*Stated exercise*
Present every line of the material below as a numbered list, skipping any blank lines.

(Items from a data source)
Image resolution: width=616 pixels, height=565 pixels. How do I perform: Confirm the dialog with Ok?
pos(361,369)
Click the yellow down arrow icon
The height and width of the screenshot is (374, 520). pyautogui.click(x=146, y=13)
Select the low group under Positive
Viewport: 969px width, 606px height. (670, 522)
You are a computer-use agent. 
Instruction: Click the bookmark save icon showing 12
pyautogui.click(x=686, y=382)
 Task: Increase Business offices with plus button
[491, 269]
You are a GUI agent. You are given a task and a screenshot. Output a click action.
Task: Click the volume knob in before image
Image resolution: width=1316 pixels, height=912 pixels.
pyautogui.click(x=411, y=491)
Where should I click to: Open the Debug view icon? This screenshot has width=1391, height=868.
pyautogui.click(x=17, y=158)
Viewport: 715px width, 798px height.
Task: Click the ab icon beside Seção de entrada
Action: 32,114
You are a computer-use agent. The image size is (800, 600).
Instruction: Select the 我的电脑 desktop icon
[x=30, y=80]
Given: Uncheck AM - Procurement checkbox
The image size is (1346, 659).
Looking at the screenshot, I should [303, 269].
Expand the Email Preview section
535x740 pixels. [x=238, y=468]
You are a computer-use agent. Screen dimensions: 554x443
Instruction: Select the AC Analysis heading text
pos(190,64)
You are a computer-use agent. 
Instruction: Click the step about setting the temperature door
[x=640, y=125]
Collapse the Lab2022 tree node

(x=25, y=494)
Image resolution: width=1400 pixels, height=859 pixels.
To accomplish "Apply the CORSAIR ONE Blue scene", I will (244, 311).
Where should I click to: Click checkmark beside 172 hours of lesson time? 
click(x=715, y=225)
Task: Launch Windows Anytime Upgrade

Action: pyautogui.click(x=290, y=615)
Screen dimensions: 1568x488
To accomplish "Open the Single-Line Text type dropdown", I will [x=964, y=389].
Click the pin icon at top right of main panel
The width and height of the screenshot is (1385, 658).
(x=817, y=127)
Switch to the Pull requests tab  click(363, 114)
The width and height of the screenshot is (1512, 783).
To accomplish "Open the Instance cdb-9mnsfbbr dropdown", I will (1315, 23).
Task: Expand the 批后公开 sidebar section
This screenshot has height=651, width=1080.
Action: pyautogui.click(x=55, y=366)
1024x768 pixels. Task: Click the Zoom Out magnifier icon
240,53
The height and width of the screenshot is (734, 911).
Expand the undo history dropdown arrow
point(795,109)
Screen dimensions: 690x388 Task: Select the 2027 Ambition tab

*Answer*
1. Image resolution: width=616 pixels, height=565 pixels. How do I perform: Confirm the dialog with Ok?
2. pos(361,369)
3. Click the yellow down arrow icon
4. The height and width of the screenshot is (374, 520). pyautogui.click(x=146, y=13)
5. Select the low group under Positive
6. Viewport: 969px width, 606px height. (670, 522)
7. You are a computer-use agent. 
8. Instruction: Click the bookmark save icon showing 12
9. pyautogui.click(x=686, y=382)
10.  Task: Increase Business offices with plus button
11. [491, 269]
12. You are a GUI agent. You are given a task and a screenshot. Output a click action.
13. Task: Click the volume knob in before image
14. Image resolution: width=1316 pixels, height=912 pixels.
15. pyautogui.click(x=411, y=491)
16. Where should I click to: Open the Debug view icon? This screenshot has width=1391, height=868.
17. pyautogui.click(x=17, y=158)
18. Viewport: 715px width, 798px height.
19. Task: Click the ab icon beside Seção de entrada
20. Action: 32,114
21. You are a computer-use agent. The image size is (800, 600).
22. Instruction: Select the 我的电脑 desktop icon
23. [x=30, y=80]
24. Given: Uncheck AM - Procurement checkbox
25. The image size is (1346, 659).
26. Looking at the screenshot, I should [303, 269].
27. Expand the Email Preview section
28. 535x740 pixels. [x=238, y=468]
29. You are a computer-use agent. Screen dimensions: 554x443
30. Instruction: Select the AC Analysis heading text
31. pos(190,64)
32. You are a computer-use agent. 
33. Instruction: Click the step about setting the temperature door
34. [x=640, y=125]
35. Collapse the Lab2022 tree node
36. (x=25, y=494)
37. Image resolution: width=1400 pixels, height=859 pixels.
38. To accomplish "Apply the CORSAIR ONE Blue scene", I will (244, 311).
39. Where should I click to: Click checkmark beside 172 hours of lesson time? 
40. click(x=715, y=225)
41. Task: Launch Windows Anytime Upgrade
42. Action: pyautogui.click(x=290, y=615)
43. Screen dimensions: 1568x488
44. To accomplish "Open the Single-Line Text type dropdown", I will [x=964, y=389].
45. Click the pin icon at top right of main panel
46. The width and height of the screenshot is (1385, 658).
47. (x=817, y=127)
48. Switch to the Pull requests tab  click(363, 114)
49. The width and height of the screenshot is (1512, 783).
50. To accomplish "Open the Instance cdb-9mnsfbbr dropdown", I will (1315, 23).
51. Task: Expand the 批后公开 sidebar section
52. This screenshot has height=651, width=1080.
53. Action: pyautogui.click(x=55, y=366)
54. 1024x768 pixels. Task: Click the Zoom Out magnifier icon
55. 240,53
56. The height and width of the screenshot is (734, 911).
57. Expand the undo history dropdown arrow
58. point(795,109)
59. Screen dimensions: 690x388 Task: Select the 2027 Ambition tab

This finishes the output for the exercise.